I want to highlight the standouts, but there’s a slight wrinkle to that plan: namely, I read this book a few weeks back (2? 3? Guys, I just don’t even remember), and this semester’s stress has really taken a toll on my short-term reading memory. I’ll do my best, but forgive me if the details are…fuzzy. But here goes:
“Silver Blaze”: This is a favorite, because I remember watching this as a short film adaptation with my high school freshmen back when I student taught in 2008. Sherlock and John are dispatched to find a stolen racehorse and solve the mystery of a dead groom. Here, Doyle works the trope of the “hidden in plain sight” mystery really well.
“The Adventure of the Greek Interpreter”: A Greek man who has been called to translate suspects that he is complicit in illegal and dangerous activity, so he commissions Sherlock Holmes to investigate. In this story, family dignity and a woman’s honor end up at stake, and lives are in danger.
“The Final Problem”: Here, we meet Professor James Moriarty. Sherlock Holmes suspects his life is in danger and refuses to explain to Watson what the problem is. It’s too bad that the fan-canon has had to fill in the gaps, because Moriarty is a clever and crafty individual, a foe worthy of Sherlock Holmes’ mettle.

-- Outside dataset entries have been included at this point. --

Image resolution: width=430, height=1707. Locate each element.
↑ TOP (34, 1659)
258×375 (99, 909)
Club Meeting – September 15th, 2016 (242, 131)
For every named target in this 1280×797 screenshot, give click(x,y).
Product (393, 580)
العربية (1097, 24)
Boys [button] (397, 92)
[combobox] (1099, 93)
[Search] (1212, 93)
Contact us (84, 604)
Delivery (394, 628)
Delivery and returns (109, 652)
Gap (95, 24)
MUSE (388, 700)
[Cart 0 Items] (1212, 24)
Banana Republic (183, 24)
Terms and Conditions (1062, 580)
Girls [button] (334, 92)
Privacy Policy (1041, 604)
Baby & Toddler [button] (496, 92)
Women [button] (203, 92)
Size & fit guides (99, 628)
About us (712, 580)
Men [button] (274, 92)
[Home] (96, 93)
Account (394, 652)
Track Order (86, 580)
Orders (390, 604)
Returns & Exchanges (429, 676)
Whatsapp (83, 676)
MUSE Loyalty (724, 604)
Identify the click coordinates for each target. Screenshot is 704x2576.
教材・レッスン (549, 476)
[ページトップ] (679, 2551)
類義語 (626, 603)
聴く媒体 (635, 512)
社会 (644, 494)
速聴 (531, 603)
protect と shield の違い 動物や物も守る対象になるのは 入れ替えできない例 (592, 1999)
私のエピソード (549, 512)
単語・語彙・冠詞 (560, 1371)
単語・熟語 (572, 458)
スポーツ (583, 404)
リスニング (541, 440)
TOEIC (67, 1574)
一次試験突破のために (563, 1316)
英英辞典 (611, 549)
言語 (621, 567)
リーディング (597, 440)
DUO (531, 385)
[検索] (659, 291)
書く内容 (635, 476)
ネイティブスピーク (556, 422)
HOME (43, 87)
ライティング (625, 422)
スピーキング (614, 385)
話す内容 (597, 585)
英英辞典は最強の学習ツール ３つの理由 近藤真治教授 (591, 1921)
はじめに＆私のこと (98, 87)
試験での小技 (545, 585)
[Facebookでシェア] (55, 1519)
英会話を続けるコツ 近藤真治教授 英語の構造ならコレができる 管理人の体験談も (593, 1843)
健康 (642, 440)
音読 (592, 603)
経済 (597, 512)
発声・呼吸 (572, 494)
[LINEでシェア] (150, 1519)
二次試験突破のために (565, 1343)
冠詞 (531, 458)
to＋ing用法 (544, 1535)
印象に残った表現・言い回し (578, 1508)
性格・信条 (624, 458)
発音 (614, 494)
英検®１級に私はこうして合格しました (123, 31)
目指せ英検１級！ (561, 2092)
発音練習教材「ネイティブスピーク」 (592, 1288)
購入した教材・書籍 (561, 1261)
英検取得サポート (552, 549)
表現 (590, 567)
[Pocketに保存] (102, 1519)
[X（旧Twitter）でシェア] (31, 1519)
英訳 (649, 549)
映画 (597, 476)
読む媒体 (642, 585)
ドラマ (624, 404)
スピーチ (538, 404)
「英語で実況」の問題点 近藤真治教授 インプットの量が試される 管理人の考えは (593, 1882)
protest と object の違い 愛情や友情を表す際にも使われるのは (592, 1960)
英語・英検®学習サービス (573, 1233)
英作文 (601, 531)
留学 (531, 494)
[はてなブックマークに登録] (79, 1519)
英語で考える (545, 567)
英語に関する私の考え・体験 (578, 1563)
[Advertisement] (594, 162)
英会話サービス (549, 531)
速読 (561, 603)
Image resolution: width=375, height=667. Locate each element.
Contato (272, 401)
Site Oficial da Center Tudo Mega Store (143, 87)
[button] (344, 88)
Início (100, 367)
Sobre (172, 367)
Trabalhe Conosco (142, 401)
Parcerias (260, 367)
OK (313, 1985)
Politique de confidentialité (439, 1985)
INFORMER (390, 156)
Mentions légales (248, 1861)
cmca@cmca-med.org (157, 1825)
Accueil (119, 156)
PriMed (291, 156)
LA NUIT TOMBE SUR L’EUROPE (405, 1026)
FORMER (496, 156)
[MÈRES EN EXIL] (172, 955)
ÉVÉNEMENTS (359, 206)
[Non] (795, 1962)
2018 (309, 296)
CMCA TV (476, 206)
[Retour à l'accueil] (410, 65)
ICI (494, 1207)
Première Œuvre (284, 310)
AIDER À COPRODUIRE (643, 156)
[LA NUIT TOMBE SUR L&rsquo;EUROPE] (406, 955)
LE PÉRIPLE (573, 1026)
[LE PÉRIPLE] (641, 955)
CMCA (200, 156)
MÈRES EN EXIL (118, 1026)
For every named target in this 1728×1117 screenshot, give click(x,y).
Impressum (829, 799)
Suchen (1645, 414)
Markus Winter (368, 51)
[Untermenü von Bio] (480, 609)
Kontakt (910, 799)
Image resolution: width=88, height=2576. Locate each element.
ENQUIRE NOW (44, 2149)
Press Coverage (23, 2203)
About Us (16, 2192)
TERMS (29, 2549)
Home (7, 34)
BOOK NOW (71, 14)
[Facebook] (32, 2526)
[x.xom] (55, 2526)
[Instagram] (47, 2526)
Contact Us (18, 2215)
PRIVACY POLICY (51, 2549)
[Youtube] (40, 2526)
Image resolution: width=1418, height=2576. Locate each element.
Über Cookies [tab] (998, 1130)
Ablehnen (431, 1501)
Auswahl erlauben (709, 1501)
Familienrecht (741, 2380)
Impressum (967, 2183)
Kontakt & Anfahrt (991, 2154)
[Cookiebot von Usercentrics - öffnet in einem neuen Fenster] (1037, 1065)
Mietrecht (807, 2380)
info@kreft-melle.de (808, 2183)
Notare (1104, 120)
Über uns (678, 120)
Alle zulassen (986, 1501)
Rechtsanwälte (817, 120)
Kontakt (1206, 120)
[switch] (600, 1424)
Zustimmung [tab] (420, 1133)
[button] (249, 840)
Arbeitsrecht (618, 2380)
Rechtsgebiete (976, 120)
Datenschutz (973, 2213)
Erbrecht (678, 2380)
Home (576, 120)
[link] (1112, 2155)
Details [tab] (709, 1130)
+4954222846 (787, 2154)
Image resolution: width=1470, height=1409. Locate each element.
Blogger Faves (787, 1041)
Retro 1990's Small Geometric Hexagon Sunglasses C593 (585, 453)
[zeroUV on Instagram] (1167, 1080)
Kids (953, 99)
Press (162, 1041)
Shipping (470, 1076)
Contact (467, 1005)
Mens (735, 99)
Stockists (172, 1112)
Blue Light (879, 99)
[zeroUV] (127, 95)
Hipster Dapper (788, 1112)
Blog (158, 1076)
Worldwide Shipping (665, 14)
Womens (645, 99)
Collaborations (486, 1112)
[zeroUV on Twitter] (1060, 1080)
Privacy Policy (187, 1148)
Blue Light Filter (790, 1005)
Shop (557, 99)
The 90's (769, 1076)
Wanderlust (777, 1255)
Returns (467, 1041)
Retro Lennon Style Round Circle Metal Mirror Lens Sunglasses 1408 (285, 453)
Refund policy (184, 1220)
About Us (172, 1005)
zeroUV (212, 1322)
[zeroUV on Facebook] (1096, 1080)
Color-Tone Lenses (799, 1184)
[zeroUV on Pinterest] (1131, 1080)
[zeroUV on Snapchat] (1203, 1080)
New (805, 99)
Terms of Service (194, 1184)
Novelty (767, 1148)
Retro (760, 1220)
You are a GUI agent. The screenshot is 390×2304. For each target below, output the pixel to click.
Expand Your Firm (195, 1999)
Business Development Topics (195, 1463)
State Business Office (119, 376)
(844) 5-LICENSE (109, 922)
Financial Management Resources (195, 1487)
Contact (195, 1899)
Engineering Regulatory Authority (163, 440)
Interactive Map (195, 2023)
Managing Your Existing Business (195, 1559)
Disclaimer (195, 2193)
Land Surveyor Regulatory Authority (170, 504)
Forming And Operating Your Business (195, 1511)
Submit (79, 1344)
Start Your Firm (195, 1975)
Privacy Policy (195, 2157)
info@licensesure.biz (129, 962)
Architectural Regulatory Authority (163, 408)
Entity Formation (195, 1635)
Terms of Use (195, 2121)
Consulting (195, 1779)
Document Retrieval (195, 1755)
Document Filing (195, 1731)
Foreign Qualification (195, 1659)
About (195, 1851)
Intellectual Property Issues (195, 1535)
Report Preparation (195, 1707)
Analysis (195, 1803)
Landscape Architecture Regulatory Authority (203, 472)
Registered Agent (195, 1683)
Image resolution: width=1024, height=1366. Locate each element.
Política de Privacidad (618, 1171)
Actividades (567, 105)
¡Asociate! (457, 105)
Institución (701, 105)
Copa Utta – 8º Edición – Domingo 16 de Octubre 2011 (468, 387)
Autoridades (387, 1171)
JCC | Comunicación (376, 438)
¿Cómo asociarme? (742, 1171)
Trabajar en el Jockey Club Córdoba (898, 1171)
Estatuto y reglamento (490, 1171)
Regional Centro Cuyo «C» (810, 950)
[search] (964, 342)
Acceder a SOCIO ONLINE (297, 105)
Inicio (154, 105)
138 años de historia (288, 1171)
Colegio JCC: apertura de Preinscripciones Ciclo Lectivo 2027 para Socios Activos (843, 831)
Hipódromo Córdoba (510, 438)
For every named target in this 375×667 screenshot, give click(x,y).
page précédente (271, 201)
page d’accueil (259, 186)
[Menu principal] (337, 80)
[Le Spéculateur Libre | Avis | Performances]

[For the record, Jared Harris, aka Lane Pryce from Mad Men is my favorite Moriarty, even if the Robert Downey, Jr. Sherlock Holmes is not my absolute favorite Sherlock reincarnation. But I digress]
But there is an infamous showdown at the Reichenbach Falls, one in which Sherlock Holmes is doomed to his end. I remember reading somewhere that Doyle was tired of Holmes and wanted to write other things, but the fans revolted. What are you going to do?
If you are a Sherlock Holmes fan, give this book a read. It’s not the best start, but it jumps right into the mysteries and has lots of fun and interesting short stories that are not a challenging read at all.